Brainstorming with Marc Andreessen - cryptoz
http://fortune.com/2015/04/10/brainstorming-with-marc-andreessen/
======
datashovel
Interesting point he made about how innovation will bring down prices in
healthcare / education, and in turn there will be a boom in demand in places
in the world that don't currently have ability to afford these services.

What I think is left to be decided is what kind of innovations will happen in
these spaces, which plays into the above point as to how much the innovation
will either create or destroy jobs in those sectors.

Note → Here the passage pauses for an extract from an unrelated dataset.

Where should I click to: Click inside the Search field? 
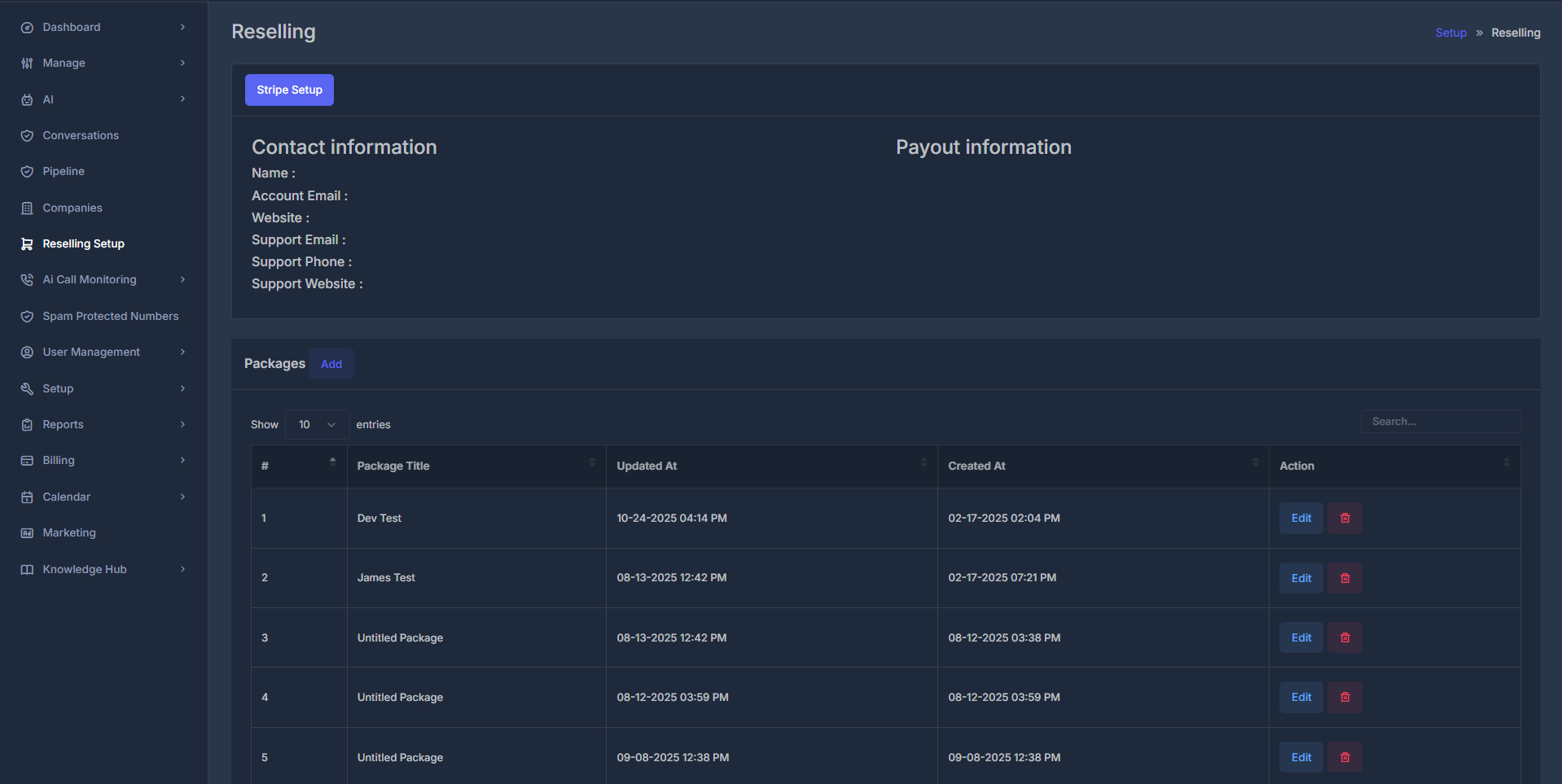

For example, Khan Academy. For someone with an internet connection they can
teach themselves and/or leverage the community when they come across something
they're having trouble understanding. These days there are so many resources
available about so many things, it's hard to imagine people will suddenly
become more inclined to want to pay for something they can get for free
online. So perhaps the only jobs that are truly safe in education are those on
the fringe / cutting edge. Theorists / researchers, etc.

In healthcare it's more hazy I think, but still the innovations will either
try to tackle "enabling" technologies which make it easier for doctors to do
their job, or cut the middle man entirely and go direct to consumer. For
example, why would I need a doctor to tell me I have cancer if I have a
compact portable device that can tell me the answer to this question with
99.99% accuracy?

So, then perhaps those who are truly safe are surgeons or researchers. Then
again with more early detection / preventative innovation my hunch is, as a
result, far fewer people will end up on the operating table.